UroToday.com – Prostate cancer is the most common cancer among men, especially in elderly men. Since these men often also have cardiovascular diseases that require anticoagulation therapy, it is not uncommon for prostate cancer patients to be on anticoagulants, such as Coumadin and Plavix.
External beam radiotherapy is one of the standard treatment options for localized prostate cancer, and it may be the preferred choice for older patients with significant comorbid illnesses. Despite the tremendous advances in delivery of radiation recently, rectal bleeding remains a common and potentially serious toxicity of radiation. We investigated the prevalence and severity of bleeding toxicity from prostate cancer radiotherapy among patients who are on Coumadin or Plavix.
As expected, the use of Coumadin or Plavix led to a significant increase in Grade 3 or 4 bleeding toxicity after radiotherapy. The 4-year risk of serious bleeding toxicity was 16% in patients on anticoagulants, compared to less than 4% in the other patients not on any anticoagulants. On multivariate analysis, use of anticoagulants was the only significant variable associated with serious bleeding. Among the patients on anticoagulants, higher dose of radiation and previous TURP were associated with bleeding toxicity.

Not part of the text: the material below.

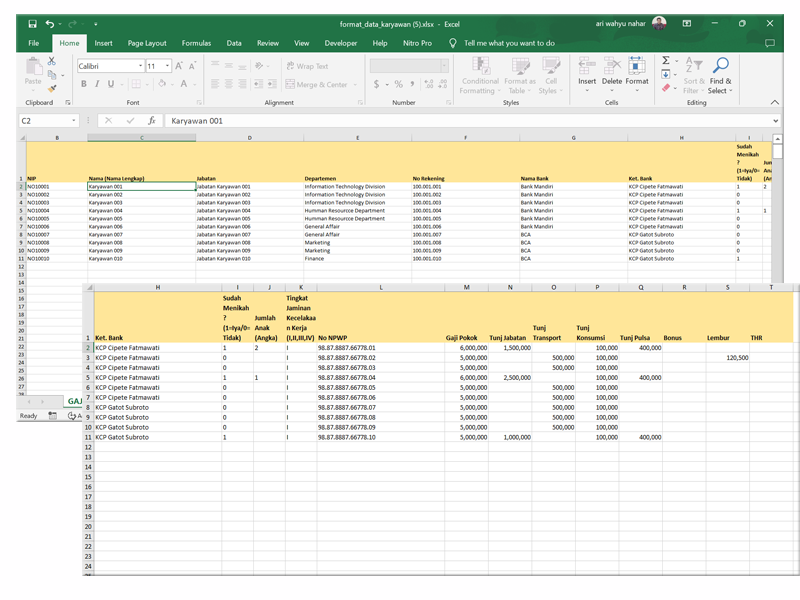Click the Insert Function fx icon
800x600 pixels.
point(151,121)
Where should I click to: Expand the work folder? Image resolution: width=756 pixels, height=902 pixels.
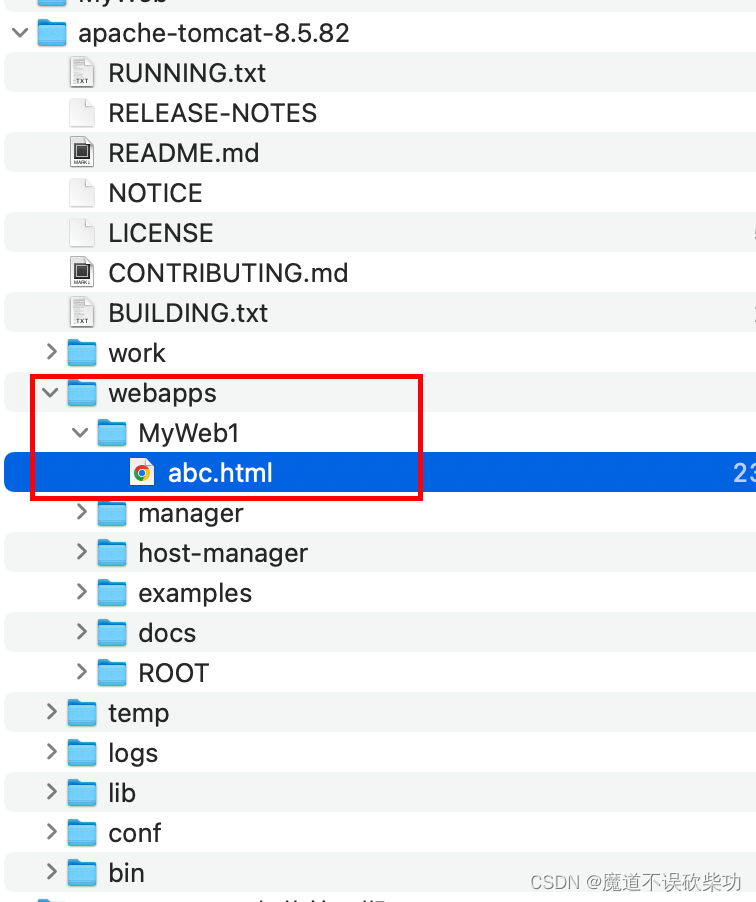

Interestingly, intensity-modulated radiotherapy (IMRT), which usually allows more conformal radiation delivery and sparing of more normal tissue, was associated with worse bleeding toxicity. While IMRT generally limits the amount of normal tissue exposed to high doses of radiation, it can lead to small areas receiving higher maximal dose. In other words, hot spots can be hotter, especially with certain radiation optimizing algorithms. With more recent treatment planning software, this drawback may be mitigated.
Due to the substantial risk of serious bleeding, caution must be exercised when treating patients on anticoagulation with radiation. It warrants special consideration when determining the optimal radiation dose, target volume, and limiting dose constraints. With further advancement of radiation therapy, including high-precision stereotactic radiotherapy and real-time target localization, we may be able to deliver radiation more safely to patients on anticoagulation. Furthermore, in place of external beam radiotherapy, prostate brachytherapy with radioactive seeds may reduce the amount of rectum exposed to high doses of radiation and may represent another important treatment option for these patients.